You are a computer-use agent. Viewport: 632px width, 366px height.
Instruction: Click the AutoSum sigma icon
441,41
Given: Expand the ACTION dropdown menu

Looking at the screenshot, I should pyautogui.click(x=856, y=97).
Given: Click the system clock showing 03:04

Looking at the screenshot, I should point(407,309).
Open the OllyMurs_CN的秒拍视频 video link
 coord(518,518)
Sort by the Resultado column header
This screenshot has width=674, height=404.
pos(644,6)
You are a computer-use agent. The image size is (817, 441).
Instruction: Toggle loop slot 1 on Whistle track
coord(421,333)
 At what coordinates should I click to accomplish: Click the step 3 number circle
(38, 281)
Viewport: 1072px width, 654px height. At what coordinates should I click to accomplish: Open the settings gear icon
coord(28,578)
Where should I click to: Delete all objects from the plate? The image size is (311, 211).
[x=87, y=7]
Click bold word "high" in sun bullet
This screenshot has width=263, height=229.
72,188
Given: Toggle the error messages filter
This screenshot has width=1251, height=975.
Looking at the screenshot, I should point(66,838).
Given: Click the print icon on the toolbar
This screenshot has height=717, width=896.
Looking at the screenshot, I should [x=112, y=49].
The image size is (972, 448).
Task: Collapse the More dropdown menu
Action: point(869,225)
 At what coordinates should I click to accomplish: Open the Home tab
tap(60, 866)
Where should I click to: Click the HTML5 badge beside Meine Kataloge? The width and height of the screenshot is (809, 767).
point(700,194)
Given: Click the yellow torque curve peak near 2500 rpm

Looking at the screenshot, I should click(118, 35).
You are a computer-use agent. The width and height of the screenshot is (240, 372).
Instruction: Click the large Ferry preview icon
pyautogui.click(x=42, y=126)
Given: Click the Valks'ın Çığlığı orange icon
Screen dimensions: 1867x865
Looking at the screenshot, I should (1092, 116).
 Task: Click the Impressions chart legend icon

◆ ◆ ◆ ◆ ◆ ◆ ◆

▶ [Problem details] The lines from the one with "Given: Click the system clock showing 03:04" through the final line of the data are to be reproduced exactly, both included, with no other lines.

▶ [Your response]
Given: Click the system clock showing 03:04

Looking at the screenshot, I should point(407,309).
Open the OllyMurs_CN的秒拍视频 video link
 coord(518,518)
Sort by the Resultado column header
This screenshot has width=674, height=404.
pos(644,6)
You are a computer-use agent. The image size is (817, 441).
Instruction: Toggle loop slot 1 on Whistle track
coord(421,333)
 At what coordinates should I click to accomplish: Click the step 3 number circle
(38, 281)
Viewport: 1072px width, 654px height. At what coordinates should I click to accomplish: Open the settings gear icon
coord(28,578)
Where should I click to: Delete all objects from the plate? The image size is (311, 211).
[x=87, y=7]
Click bold word "high" in sun bullet
This screenshot has width=263, height=229.
72,188
Given: Toggle the error messages filter
This screenshot has width=1251, height=975.
Looking at the screenshot, I should point(66,838).
Given: Click the print icon on the toolbar
This screenshot has height=717, width=896.
Looking at the screenshot, I should [x=112, y=49].
The image size is (972, 448).
Task: Collapse the More dropdown menu
Action: point(869,225)
 At what coordinates should I click to accomplish: Open the Home tab
tap(60, 866)
Where should I click to: Click the HTML5 badge beside Meine Kataloge? The width and height of the screenshot is (809, 767).
point(700,194)
Given: Click the yellow torque curve peak near 2500 rpm

Looking at the screenshot, I should click(118, 35).
You are a computer-use agent. The width and height of the screenshot is (240, 372).
Instruction: Click the large Ferry preview icon
pyautogui.click(x=42, y=126)
Given: Click the Valks'ın Çığlığı orange icon
Screen dimensions: 1867x865
Looking at the screenshot, I should (1092, 116).
 Task: Click the Impressions chart legend icon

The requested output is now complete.